Rewrite the stretch from the start of the records through the line containing "Looking at the", replacing "magnifier zoom tool" with "zoom button" and leaving everything else unchanged. Leave the pictures out of your answer.
::::::::
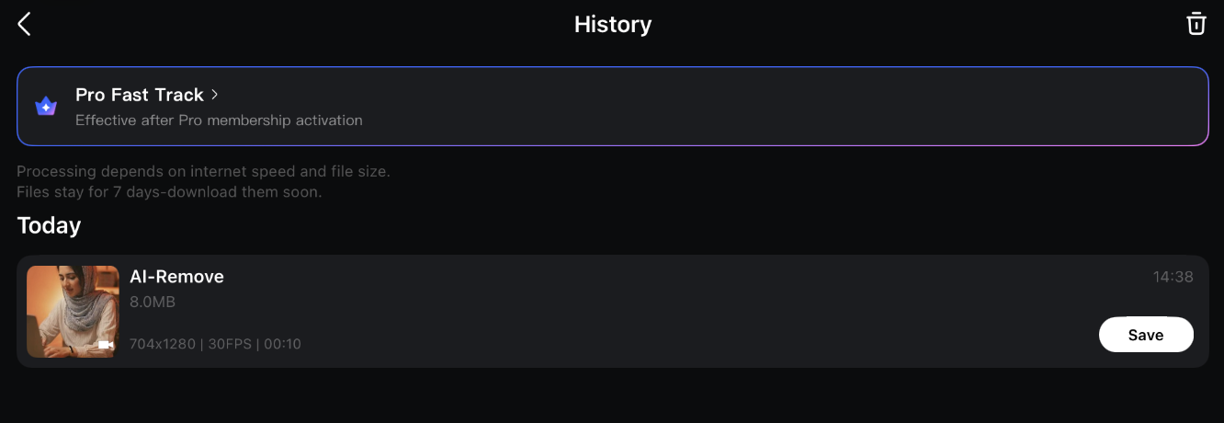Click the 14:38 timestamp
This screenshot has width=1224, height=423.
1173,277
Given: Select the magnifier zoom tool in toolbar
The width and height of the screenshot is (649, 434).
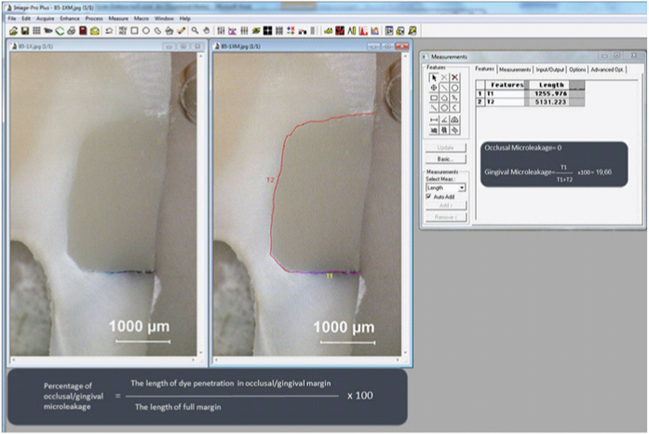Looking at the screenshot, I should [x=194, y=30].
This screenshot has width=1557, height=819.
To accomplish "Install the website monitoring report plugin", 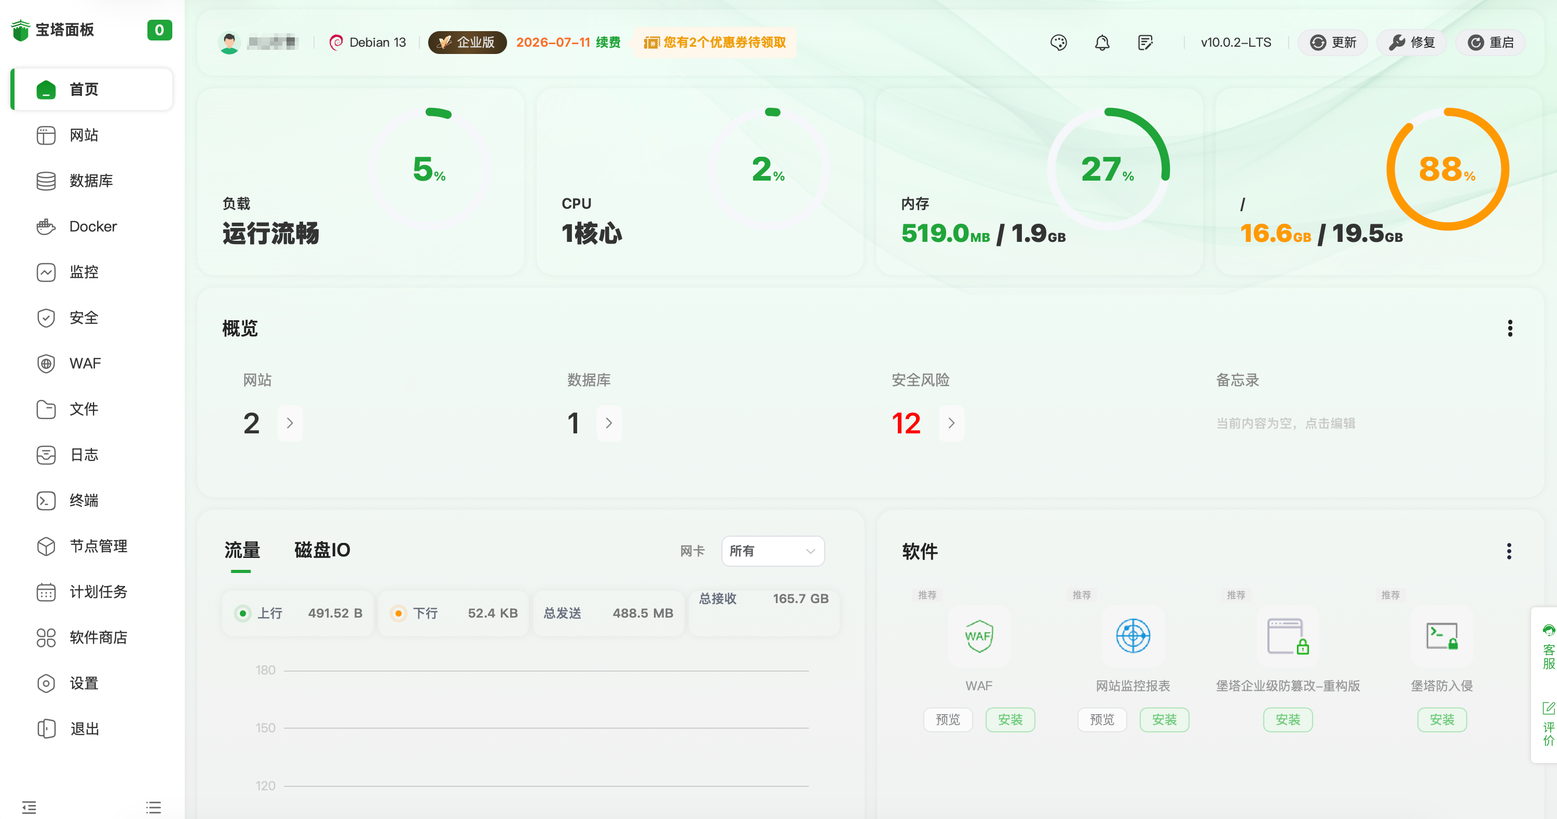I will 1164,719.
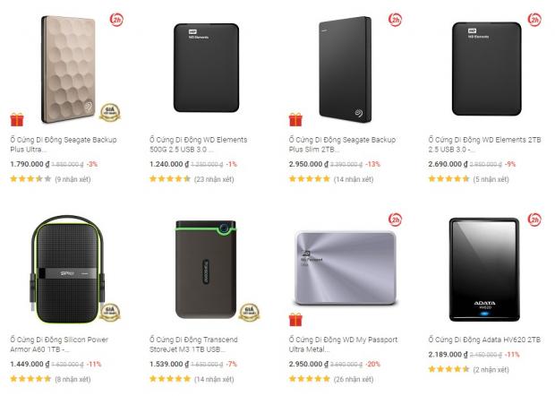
::::::::
Task solution:
Click the 14:38 timestamp
This screenshot has width=1224, height=423.
1173,277
Given: Select the zoom button in toolbar
The width and height of the screenshot is (649, 434).
Looking at the screenshot, I should [x=194, y=30].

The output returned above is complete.